In our sixth week of the synthesizing science project, we jumped into the analysis of data we’d extracted, corrected, and re-tooled over previous weeks. This process was aided by establishing a github repository for data and R scripts and by employing the very useful “googlesheets” R package (by Jenny Bryan) to interface with our still-refining data set.
We had earlier developed a set of potential metrics to describing characteristics of data sources, data-aggregation studies (our new term for heretofore-termed “data syntheses”), and the use of data repositories for study output. We refined these metrics and divided tasks between us and first quantified patterns of geographic focus, spatial extent, ecosystem focus, and representation in time (2015-2017). Quantifying source-level metrics including the percentage of data sources that were cited (high, fortunately), the location of citations within data-aggregation studies (typically in Methods sections), and the percentage of working links (80%+ in all years) helped to paint a clearer picture of the various practices employed by researchers when aggregating data from various sources.

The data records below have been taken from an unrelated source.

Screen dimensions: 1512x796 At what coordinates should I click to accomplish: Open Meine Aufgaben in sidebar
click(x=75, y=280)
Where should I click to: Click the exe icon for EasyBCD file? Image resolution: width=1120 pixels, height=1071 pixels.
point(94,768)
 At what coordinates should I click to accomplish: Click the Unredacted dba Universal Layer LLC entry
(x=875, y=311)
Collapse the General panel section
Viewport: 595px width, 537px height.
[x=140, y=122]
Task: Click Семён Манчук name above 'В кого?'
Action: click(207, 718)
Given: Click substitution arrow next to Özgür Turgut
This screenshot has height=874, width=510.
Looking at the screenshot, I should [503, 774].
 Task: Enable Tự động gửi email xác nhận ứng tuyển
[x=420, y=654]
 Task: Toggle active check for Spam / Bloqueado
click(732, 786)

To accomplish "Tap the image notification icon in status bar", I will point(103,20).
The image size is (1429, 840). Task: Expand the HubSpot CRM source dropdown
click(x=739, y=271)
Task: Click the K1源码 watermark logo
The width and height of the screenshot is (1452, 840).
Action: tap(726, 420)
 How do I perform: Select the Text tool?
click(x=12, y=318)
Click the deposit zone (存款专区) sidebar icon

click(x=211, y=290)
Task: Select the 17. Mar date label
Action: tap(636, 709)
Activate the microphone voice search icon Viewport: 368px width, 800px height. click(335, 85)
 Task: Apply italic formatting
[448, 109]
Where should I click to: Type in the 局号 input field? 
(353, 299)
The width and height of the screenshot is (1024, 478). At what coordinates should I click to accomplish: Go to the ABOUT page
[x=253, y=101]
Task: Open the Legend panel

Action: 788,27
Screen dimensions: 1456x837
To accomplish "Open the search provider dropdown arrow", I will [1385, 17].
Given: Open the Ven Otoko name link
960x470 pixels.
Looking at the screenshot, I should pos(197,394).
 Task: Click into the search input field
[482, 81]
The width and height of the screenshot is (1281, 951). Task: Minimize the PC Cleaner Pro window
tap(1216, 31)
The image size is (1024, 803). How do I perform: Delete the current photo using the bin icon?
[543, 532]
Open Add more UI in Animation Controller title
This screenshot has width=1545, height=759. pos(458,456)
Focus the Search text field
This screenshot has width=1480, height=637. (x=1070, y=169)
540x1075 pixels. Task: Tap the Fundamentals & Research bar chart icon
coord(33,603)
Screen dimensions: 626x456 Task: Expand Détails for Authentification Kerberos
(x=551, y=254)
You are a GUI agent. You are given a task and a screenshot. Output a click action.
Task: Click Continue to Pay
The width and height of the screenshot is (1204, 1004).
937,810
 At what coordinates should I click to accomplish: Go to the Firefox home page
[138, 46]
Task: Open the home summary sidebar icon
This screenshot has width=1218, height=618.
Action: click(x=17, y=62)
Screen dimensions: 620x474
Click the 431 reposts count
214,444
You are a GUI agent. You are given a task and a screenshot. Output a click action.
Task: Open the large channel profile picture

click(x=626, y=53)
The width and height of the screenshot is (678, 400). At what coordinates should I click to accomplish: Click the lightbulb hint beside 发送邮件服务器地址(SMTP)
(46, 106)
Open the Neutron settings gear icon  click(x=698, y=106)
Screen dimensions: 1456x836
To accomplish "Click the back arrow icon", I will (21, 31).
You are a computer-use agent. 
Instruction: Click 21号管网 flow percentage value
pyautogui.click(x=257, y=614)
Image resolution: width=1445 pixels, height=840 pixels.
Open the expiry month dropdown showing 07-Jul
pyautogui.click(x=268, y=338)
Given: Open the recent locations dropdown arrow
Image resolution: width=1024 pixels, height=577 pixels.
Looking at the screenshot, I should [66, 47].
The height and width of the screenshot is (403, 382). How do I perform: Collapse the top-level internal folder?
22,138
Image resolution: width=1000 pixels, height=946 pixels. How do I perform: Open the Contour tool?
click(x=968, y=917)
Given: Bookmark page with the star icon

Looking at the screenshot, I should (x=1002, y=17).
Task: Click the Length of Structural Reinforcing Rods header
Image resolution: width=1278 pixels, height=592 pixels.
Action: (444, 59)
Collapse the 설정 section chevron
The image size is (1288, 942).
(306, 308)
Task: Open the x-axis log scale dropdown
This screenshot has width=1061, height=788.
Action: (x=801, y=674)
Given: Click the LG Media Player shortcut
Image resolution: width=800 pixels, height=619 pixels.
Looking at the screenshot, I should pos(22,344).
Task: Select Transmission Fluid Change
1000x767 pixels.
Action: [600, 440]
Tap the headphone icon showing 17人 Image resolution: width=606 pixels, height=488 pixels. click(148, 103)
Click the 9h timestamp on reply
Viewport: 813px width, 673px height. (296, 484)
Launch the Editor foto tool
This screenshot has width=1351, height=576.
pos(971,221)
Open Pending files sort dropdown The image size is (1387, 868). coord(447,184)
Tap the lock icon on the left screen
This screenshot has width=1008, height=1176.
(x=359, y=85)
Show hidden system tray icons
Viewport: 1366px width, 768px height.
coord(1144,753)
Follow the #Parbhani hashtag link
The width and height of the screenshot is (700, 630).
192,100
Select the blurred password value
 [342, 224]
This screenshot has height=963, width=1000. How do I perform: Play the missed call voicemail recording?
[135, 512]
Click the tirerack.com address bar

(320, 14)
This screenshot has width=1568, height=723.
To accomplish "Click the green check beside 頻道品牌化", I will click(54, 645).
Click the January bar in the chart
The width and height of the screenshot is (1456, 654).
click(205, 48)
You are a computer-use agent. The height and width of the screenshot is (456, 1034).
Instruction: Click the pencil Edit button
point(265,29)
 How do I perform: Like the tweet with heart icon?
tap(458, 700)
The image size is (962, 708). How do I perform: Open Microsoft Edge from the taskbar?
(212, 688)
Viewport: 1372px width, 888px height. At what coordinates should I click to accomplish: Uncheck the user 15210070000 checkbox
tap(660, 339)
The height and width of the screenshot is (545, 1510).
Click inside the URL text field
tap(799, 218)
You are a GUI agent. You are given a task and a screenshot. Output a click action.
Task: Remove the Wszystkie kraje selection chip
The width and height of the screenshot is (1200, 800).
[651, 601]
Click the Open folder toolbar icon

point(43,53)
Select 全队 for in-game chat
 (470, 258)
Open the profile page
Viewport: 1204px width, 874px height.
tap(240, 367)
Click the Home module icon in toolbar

At the level of the data-aggregation study, we first quantified the number of data sources employed, summarizing by (1) whether a study was part of the NCEAS set or Web of Science (WOS) set, and (2) the year of the study. Next, we summarized and tested accessibility of sources using our four-level “distance”-to-data classification, finding an overall low average (~10%) of sources were accessible with minimal effort (e.g., direct links). When examined across NCEAS and WOS sets, NCEAS studies cited more sources accessible with minimal effort than did WOS studies. There was little evidence of a trend in (increasing) data accessibility over time, the only exception found when the threshold of accessibility was increased to “medium”. The repeatability (i.e., all sources accessible per study) of data-aggregation studies was limited at minimal-effort accessibility (5%) but increased to over 50% when all accessible sources were included. On average, around half of data sources cited per paper were obtainable from repositories such as government agencies (e.g., USGS). NCEAS studies more commonly employed these sources than did WOS studies. The use of these sources increased over 2015-2017. Remaining analyses include quantifying patterns of data storage by authors of data-aggregation papers.
While some patterns appear clear from these summaries, discussions among our team led us to the conclusion that a more robust analysis (e.g., via modeling) was warranted. Approaches such as generalized mixed-effects modeling seem promising as it will allow us to address correlated patterns within (1) data source attributes such as accessibility and source form (e.g., spatial vs. tabular data) and (2) study characteristics such as year, continent, and ecosystem. We are excited to see where this leads us as we further develop our manuscript and best-practices documents.